Ha ulteriormente ravvisato, nell’interpretazione della Prefettura, una lesione del diritto costituzionale al giusto processo: “Sotto il secondo profilo, una preclusione assoluta ed incondizionata all’accesso alla documentazione amministrativa propedeutica all’emanazione di una misura interdittiva antimafia si porrebbe in aperto contrasto con il diritto costituzionalmente garantito ad un giusto processo, tenuto conto anche delle limitazioni esistenti in tema di sindacato giurisdizionale esercitabile dal g.a., dal momento che la giurisprudenza è pacifica nel ritenere che l’ampia discrezionalità di apprezzamento riservata al Prefetto, a tutela delle condizioni di sicurezza ed ordine pubblico, può essere soggetta al sindacato del giudice amministrativo, solo sotto il profilo della sua logicità, in relazione alla rilevanza dei fatti accertati e, pertanto, nei soli limiti di evidenti vizi di eccesso di potere, dei profili della manifesta illogicità e dell’erronea e travisata valutazione dei presupposti (ex multis T.A.R. Lombardia Milano sez. I, 24 ottobre 2018, n. 2398 cfr. Consiglio di Stato, sez. III, 25 giugno 2014 n. 3208; id., sez. III, 1 dicembre 2015, n. 5437; T.A.R. Campania, Napoli, sez. I, 6 novembre 2017, n, 5167)”.

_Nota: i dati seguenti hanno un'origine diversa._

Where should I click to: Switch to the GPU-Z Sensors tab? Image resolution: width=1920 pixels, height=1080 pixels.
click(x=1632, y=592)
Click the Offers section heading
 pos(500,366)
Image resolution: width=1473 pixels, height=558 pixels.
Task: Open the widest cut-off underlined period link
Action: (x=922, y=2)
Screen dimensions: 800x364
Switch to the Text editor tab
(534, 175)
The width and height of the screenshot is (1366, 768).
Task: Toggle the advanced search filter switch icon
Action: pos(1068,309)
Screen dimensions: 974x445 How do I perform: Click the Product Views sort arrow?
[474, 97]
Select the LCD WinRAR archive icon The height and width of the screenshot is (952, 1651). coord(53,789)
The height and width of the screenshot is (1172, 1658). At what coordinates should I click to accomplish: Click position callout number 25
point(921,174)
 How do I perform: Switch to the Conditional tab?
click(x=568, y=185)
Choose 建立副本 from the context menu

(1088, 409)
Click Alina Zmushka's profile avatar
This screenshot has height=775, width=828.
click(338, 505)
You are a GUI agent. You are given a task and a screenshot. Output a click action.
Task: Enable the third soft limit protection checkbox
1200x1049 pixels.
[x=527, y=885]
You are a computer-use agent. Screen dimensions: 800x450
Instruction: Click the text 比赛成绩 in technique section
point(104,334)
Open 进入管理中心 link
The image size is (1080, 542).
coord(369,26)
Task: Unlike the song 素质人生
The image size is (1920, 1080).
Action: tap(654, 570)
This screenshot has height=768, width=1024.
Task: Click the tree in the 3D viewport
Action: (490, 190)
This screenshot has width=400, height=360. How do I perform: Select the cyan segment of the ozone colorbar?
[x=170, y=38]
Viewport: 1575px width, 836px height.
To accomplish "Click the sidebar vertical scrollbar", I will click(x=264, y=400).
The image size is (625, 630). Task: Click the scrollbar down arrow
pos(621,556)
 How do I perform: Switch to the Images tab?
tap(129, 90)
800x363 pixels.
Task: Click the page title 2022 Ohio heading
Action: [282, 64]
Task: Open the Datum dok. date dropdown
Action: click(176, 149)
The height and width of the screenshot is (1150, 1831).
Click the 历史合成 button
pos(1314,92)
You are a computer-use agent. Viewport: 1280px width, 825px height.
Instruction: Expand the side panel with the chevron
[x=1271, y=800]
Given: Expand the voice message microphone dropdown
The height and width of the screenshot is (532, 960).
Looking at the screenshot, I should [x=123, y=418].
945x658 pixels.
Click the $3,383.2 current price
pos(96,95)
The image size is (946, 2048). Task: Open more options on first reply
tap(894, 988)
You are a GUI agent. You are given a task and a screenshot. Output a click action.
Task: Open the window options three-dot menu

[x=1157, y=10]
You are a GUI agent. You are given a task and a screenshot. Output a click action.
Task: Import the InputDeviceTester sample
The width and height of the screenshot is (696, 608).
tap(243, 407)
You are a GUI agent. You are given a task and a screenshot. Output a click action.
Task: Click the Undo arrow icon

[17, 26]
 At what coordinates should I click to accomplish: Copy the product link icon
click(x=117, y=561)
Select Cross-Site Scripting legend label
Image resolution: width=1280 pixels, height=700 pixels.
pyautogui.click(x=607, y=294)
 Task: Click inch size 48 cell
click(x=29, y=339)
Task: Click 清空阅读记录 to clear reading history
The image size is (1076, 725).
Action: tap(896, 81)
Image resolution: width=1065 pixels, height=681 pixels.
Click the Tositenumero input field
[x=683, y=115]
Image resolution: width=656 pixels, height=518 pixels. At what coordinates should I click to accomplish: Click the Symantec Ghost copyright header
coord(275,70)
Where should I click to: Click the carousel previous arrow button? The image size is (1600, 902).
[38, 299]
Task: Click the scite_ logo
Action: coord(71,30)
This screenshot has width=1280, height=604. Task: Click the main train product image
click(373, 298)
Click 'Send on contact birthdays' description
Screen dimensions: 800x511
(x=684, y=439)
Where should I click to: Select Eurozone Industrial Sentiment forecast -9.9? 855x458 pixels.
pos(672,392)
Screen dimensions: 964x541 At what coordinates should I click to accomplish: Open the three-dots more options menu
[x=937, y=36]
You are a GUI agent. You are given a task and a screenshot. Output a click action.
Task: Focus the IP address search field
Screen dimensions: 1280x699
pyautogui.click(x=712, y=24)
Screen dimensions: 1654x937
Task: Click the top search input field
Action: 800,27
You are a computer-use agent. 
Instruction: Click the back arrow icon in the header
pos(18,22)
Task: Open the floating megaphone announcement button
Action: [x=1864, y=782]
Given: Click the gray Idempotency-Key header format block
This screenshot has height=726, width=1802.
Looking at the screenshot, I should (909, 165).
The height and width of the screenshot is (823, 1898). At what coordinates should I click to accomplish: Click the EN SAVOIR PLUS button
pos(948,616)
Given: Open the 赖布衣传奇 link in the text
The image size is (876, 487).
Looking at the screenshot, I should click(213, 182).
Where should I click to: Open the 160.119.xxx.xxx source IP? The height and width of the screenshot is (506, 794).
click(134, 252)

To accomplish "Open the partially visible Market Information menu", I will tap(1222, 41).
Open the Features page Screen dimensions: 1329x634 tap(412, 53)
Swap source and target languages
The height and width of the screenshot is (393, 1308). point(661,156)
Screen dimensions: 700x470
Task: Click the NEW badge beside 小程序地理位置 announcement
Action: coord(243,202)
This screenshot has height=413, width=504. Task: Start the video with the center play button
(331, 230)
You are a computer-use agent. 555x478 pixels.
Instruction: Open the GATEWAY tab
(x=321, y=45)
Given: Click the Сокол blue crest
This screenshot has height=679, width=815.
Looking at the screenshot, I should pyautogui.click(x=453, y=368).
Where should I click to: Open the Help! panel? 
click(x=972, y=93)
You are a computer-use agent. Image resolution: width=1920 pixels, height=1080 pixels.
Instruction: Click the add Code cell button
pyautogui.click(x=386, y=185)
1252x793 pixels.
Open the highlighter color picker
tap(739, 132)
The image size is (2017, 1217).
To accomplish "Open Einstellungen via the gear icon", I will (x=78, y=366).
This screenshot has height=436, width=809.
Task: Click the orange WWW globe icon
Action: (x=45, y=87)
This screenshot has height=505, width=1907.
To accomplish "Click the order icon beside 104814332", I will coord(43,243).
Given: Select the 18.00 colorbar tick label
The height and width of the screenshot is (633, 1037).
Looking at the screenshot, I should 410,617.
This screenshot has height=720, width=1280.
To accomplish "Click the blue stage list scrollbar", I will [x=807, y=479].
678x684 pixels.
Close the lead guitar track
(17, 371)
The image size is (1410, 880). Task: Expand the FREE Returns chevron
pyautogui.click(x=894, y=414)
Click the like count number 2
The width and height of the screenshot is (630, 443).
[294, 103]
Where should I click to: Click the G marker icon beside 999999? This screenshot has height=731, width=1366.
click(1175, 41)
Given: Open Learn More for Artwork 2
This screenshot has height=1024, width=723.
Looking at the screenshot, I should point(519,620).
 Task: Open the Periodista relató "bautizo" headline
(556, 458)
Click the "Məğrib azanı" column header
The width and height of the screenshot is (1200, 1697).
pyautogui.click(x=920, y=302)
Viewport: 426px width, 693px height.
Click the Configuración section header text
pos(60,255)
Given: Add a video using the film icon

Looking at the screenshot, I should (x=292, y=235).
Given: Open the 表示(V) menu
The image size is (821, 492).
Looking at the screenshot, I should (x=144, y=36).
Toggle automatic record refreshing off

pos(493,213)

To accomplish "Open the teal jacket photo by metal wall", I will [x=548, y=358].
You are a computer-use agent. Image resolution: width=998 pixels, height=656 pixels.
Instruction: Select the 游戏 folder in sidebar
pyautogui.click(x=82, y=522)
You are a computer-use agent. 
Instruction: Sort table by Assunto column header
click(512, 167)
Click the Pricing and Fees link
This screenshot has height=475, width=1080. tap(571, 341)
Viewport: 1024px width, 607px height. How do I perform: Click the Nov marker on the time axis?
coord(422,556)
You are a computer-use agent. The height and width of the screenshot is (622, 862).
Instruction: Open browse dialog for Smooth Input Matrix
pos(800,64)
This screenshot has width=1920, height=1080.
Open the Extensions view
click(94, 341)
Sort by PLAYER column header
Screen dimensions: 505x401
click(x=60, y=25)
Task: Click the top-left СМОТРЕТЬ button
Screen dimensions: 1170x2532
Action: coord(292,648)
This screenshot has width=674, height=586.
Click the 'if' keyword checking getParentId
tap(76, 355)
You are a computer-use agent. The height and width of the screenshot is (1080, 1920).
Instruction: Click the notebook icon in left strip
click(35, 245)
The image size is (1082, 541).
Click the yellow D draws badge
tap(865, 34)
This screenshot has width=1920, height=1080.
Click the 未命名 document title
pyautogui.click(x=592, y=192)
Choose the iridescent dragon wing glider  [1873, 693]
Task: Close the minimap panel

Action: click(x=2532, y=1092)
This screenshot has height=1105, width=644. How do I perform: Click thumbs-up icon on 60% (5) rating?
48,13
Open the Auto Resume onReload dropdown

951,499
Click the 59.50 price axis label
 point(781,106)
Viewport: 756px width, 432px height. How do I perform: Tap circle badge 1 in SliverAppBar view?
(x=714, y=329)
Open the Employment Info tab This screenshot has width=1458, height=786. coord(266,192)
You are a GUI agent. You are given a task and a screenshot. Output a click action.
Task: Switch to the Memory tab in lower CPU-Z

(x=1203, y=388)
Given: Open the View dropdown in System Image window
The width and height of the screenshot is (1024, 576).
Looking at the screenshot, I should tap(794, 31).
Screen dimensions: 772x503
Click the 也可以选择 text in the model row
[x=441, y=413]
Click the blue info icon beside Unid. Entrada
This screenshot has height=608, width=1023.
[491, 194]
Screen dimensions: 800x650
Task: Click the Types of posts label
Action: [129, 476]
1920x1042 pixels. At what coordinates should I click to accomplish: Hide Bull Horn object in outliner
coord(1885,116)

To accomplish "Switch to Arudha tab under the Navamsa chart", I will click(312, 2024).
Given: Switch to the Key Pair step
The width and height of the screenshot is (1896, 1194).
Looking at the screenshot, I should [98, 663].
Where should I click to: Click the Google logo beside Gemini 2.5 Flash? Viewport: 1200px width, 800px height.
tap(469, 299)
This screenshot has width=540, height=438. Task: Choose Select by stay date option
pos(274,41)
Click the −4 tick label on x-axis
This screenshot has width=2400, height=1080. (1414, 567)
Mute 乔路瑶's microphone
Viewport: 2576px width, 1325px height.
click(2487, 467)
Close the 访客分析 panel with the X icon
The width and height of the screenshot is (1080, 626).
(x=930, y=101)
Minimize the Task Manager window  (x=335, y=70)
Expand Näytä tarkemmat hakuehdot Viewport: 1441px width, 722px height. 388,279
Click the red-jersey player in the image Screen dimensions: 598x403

Ha da ultimo attribuito rilievo alle misure introdotte dal DL 152/2021 convertito nella L. 233/2021: “Infine “last but not least” giova evidenziare che la recente novella di cui al decreto legge n. 152 del 6 novembre 2021 “Disposizioni urgenti per l’attuazione del PNRR e per la prevenzione dalle infiltrazioni mafiose” convertito nella legge 233/2021 (applicabile “ratione temporis” alla presente controversia ai sensi dell’art. 52 del decreto legge) pur nulla innovando in tema di diritto di accesso ha indubbiamente potenziato le garanzie procedimentali introducendo altresì sia misure di “self cleaning” che il nuovo istituto della prevenzione collaborativa, al fine di relegare l’interdittiva antimafia ad “extrema ratio” secondo le indicazioni provenienti dalla più recente giurisprudenza (Consiglio di Stato sez. III, 10 agosto 2020, n. 4979). È ovvia la rilevanza del pieno accesso documentale anche al fine di garantire la piena operatività delle nuove disposizioni, nell’ambito di un rapporto di collaborazione (vedi anche l’art. 1 c. 2-bis L.241/90 come aggiunto dal d.l. 76/2020) tra la Prefettura e l’impresa nei cui confronti è stato aperto un procedimento di interdittiva”.

Ha conclusivamente ritenuto ingiustificato il diniego opposto dalla Prefettura e affermato “il diritto di accesso della società ricorrente a tutta la documentazione richiesta in formato integrale con l’istanza del 7 marzo 2022, essendo la medesima necessaria per la difesa dei propri interessi giuridici ai sensi dell’art 24 c. settimo L. 241/90”.